▶ _Exercise description_: Give back all of the data verbatim.

▶ _Data extracted from a collection_:
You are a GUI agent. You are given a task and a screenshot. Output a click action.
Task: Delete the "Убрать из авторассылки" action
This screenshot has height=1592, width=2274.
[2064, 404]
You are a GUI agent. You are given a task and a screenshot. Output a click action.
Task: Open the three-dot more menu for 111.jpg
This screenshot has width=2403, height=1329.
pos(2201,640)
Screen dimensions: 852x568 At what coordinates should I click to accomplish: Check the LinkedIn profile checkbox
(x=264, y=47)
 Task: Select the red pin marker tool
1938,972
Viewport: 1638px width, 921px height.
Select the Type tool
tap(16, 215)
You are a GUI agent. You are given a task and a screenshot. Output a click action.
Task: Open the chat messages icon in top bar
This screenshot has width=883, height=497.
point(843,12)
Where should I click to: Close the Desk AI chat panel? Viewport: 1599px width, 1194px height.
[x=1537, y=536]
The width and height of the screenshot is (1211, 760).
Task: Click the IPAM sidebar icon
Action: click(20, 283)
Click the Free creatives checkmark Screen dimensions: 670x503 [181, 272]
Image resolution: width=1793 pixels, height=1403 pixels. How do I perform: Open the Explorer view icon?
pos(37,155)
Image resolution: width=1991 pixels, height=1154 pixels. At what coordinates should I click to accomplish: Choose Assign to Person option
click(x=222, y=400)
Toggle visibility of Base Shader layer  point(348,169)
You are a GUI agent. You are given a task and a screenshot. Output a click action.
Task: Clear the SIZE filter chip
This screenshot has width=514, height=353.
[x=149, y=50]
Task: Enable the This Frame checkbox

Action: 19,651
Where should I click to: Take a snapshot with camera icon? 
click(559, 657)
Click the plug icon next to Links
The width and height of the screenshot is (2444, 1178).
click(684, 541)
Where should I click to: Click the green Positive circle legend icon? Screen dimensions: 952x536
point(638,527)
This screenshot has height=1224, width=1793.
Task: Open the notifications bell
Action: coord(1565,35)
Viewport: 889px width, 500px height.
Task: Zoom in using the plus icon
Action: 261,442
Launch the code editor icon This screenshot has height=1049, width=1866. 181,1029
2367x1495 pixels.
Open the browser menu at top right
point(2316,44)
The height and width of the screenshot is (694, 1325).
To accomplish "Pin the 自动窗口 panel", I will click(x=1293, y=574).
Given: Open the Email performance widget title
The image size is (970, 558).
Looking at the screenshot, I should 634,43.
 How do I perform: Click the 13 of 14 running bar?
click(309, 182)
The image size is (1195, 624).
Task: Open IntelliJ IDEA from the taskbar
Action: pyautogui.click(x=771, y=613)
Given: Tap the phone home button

▶ _Written answer_:
You are a GUI agent. You are given a task and a screenshot. Output a click action.
Task: Delete the "Убрать из авторассылки" action
This screenshot has height=1592, width=2274.
[2064, 404]
You are a GUI agent. You are given a task and a screenshot. Output a click action.
Task: Open the three-dot more menu for 111.jpg
This screenshot has width=2403, height=1329.
pos(2201,640)
Screen dimensions: 852x568 At what coordinates should I click to accomplish: Check the LinkedIn profile checkbox
(x=264, y=47)
 Task: Select the red pin marker tool
1938,972
Viewport: 1638px width, 921px height.
Select the Type tool
tap(16, 215)
You are a GUI agent. You are given a task and a screenshot. Output a click action.
Task: Open the chat messages icon in top bar
This screenshot has width=883, height=497.
point(843,12)
Where should I click to: Close the Desk AI chat panel? Viewport: 1599px width, 1194px height.
[x=1537, y=536]
The width and height of the screenshot is (1211, 760).
Task: Click the IPAM sidebar icon
Action: click(20, 283)
Click the Free creatives checkmark Screen dimensions: 670x503 [181, 272]
Image resolution: width=1793 pixels, height=1403 pixels. How do I perform: Open the Explorer view icon?
pos(37,155)
Image resolution: width=1991 pixels, height=1154 pixels. At what coordinates should I click to accomplish: Choose Assign to Person option
click(x=222, y=400)
Toggle visibility of Base Shader layer  point(348,169)
You are a GUI agent. You are given a task and a screenshot. Output a click action.
Task: Clear the SIZE filter chip
This screenshot has width=514, height=353.
[x=149, y=50]
Task: Enable the This Frame checkbox

Action: 19,651
Where should I click to: Take a snapshot with camera icon? 
click(559, 657)
Click the plug icon next to Links
The width and height of the screenshot is (2444, 1178).
click(684, 541)
Where should I click to: Click the green Positive circle legend icon? Screen dimensions: 952x536
point(638,527)
This screenshot has height=1224, width=1793.
Task: Open the notifications bell
Action: coord(1565,35)
Viewport: 889px width, 500px height.
Task: Zoom in using the plus icon
Action: 261,442
Launch the code editor icon This screenshot has height=1049, width=1866. 181,1029
2367x1495 pixels.
Open the browser menu at top right
point(2316,44)
The height and width of the screenshot is (694, 1325).
To accomplish "Pin the 自动窗口 panel", I will click(x=1293, y=574).
Given: Open the Email performance widget title
The image size is (970, 558).
Looking at the screenshot, I should 634,43.
 How do I perform: Click the 13 of 14 running bar?
click(309, 182)
The image size is (1195, 624).
Task: Open IntelliJ IDEA from the taskbar
Action: pyautogui.click(x=771, y=613)
Given: Tap the phone home button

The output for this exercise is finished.